02-build-better-training-data-solution.qmd

---
title: "02-build-better-training-data"
format: html
---

```{r setup, include=FALSE}
options(scipen = 999)
library(tidyverse)
library(tidymodels)

# update rcis if the package is not up-to-date - only way to access bechdel
# remotes::install_github("cis-ds/rcis")
library(rcis)

bechdel <- bechdel %>%
  # remove column - unique to each row, non-informative
  select(-title)

# data splitting
set.seed(100) # Important!
bechdel_split  <- initial_split(bechdel, strata = test, prop = .9)
bechdel_train  <- training(bechdel_split)
bechdel_test   <- testing(bechdel_split)

# data resampling
set.seed(100)
bechdel_folds <- vfold_cv(bechdel_train, v = 10, strata = test)

# KNN model
knn_mod <-nearest_neighbor() %>%              
  set_engine("kknn") %>%             
  set_mode("classification") 
```

# Your Turn 1

Unscramble! You have all the steps from our `knn_rec`- your challenge is to *unscramble* them into the right order! 

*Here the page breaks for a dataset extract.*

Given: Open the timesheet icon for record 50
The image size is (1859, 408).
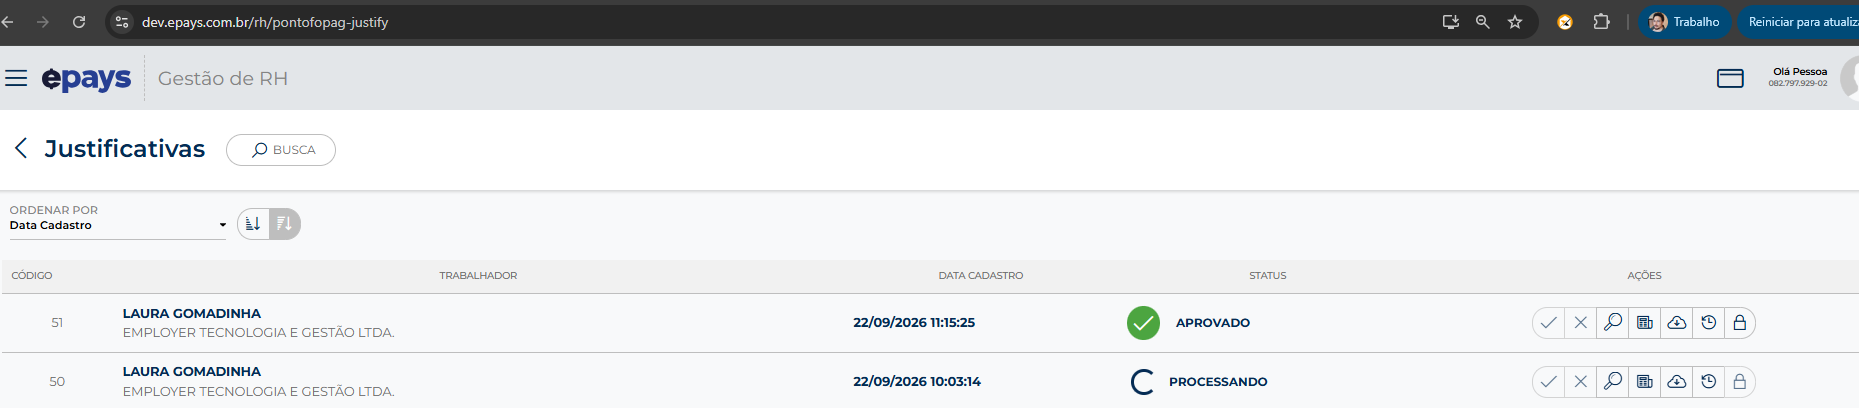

Save the result as `knn_rec`

```{r}
step_dummy(all_nominal_predictors())

step_normalize(all_numeric_predictors()) 

recipe(test ~ ., data = bechdel)

step_novel(all_nominal_predictors())

step_zv(all_predictors()) 

step_other(genre, threshold = .05) 
```

Answer:

```{r}
knn_rec <- recipe(test ~ ., data = bechdel) %>% 
  step_other(genre, threshold = .05) %>% 
  step_novel(all_nominal_predictors()) %>% 
  step_dummy(all_nominal_predictors()) %>% 
  step_zv(all_predictors()) %>% 
  step_normalize(all_numeric_predictors()) 
knn_rec
```

# Your Turn 2

Fill in the blanks to make a workflow that combines `knn_rec` and with `knn_mod`.

```{r}
knn_wf <- ______ %>% 
  ______(knn_rec) %>% 
  ______(knn_mod)
knn_wf
```

Answer:

```{r}
knn_wf <- workflow() %>% 
  add_recipe(knn_rec) %>% 
  add_model(knn_mod)
knn_wf
```

# Your Turn 3

Edit the code chunk below to fit the entire `knn_wflow` instead of just `knn_mod`.

```{r}
set.seed(100)
knn_mod %>% 
  fit_resamples(test ~ ., 
                resamples = bechdel_folds) %>% 
  collect_metrics()
```

Answer:

```{r}
set.seed(100)
knn_wf %>% 
  fit_resamples(resamples = bechdel_folds) %>% 
  collect_metrics()
```

# Your Turn 4

Turns out, the same `knn_rec` recipe can also be used to fit a penalized logistic regression model using the lasso. Let's try it out!

```{r}
plr_mod <- logistic_reg(penalty = .01, mixture = 1) %>% 
  set_engine("glmnet") %>% 
  set_mode("classification")

plr_mod %>% 
  translate()
```

Answer:

```{r}
glmnet_wf <- knn_wf %>% 
  update_model(plr_mod)

glmnet_wf %>% 
  fit_resamples(resamples = bechdel_folds) %>% 
  collect_metrics()
```